Past Present and Future
I think the cost of energy will come down when we make this transition to renewable energy.
— Al Gore
Wind Turbines seem like such a modern and technological way of generating power, but what many people do not know is that the first electricity producing wind turbine was actually developed and built in 1887. Professor James Blyth of Anderson’s College, Glasgow, built a ten metre high, fully working wind turbine using nothing but wood and cloth. Professor Blyth used his innovative design to power his house, making his house the first in the world to be powered by wind powered electricity
1904 and the Society of Wind Electricians held the first course on wind electricity. Fast forward to 1908 and there are no less than 72 electricity producing wind turbines spread across Denmark, and by 1927 Joe and Marcellus Jacobs started “Jacobs Wind” in Minnesota, the first company to specialise in wind powered electricity, this is when wind farming really began to catch wind
The year is 1975 and the first US wind farm is up and running, generating enough power for up to 4,149 homes, while NASA start a wind turbine development program, incorporating technology that is used to this very day on the wind farms.

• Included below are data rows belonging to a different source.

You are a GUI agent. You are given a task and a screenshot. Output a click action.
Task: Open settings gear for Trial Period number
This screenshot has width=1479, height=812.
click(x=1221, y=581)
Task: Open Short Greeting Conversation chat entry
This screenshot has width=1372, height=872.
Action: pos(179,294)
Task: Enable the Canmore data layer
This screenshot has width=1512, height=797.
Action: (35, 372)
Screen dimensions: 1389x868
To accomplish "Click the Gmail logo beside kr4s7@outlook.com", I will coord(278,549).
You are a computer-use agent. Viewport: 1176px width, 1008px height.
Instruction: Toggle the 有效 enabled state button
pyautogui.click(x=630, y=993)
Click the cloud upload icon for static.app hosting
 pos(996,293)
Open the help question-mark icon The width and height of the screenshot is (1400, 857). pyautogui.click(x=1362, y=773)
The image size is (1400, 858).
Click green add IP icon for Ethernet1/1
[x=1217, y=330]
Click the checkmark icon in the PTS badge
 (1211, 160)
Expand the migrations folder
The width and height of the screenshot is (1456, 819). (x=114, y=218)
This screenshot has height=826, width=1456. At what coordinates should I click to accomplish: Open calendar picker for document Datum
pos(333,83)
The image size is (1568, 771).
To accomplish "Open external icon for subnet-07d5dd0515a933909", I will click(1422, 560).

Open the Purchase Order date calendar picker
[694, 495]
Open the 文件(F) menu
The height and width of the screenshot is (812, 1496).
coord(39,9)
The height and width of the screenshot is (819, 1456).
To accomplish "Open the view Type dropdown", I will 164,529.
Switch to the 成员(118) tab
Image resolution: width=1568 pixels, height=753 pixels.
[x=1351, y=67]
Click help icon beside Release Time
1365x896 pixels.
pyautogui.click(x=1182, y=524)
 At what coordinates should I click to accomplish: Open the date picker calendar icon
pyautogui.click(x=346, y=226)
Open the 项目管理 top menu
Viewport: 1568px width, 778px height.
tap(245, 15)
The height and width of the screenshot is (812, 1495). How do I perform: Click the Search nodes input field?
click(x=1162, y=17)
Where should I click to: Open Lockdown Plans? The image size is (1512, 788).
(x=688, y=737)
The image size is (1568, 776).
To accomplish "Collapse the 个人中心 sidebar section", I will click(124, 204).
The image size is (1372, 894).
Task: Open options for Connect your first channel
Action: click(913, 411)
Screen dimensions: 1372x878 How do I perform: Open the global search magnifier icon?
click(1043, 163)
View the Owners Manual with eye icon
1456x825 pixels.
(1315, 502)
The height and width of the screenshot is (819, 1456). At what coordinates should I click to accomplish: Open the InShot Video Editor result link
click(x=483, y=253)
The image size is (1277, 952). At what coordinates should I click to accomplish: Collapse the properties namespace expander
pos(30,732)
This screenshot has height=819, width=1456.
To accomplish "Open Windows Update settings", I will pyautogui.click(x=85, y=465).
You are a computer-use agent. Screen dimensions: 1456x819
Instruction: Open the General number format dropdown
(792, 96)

Three years later and the first multi-megawatt wind turbine is produced, truly pioneering the technology into the modern day wind turbines we are familiar with, it was so effective that it is still up and running today
By 1984 there are 15 wind farms across the US, double the amount that was there the year before, and by 1998 the global power capacity reached 10,200 Megawatts, as the industry grown and grown, much like a snowball the power of the technology and speed in which we were producing and manufacturing it was growing exponentially, growing so much that by 2002 the Global Wind Power had grown to 31,100 Megawatts.
2007 and the UK draws its plans to have every home powered by wind turbines by 2020, an amazing statistic considering it was only in 2003 that the first UK off shore wind farm was built in North Wales. It made big strides towards that goal in 2013, when the London Array was built, the worlds largest off shore wind farm.
As you can see wind farms have a rich and long history, starting right here in Britain and perfected across the seas, a truly global effort for a truly global improvement.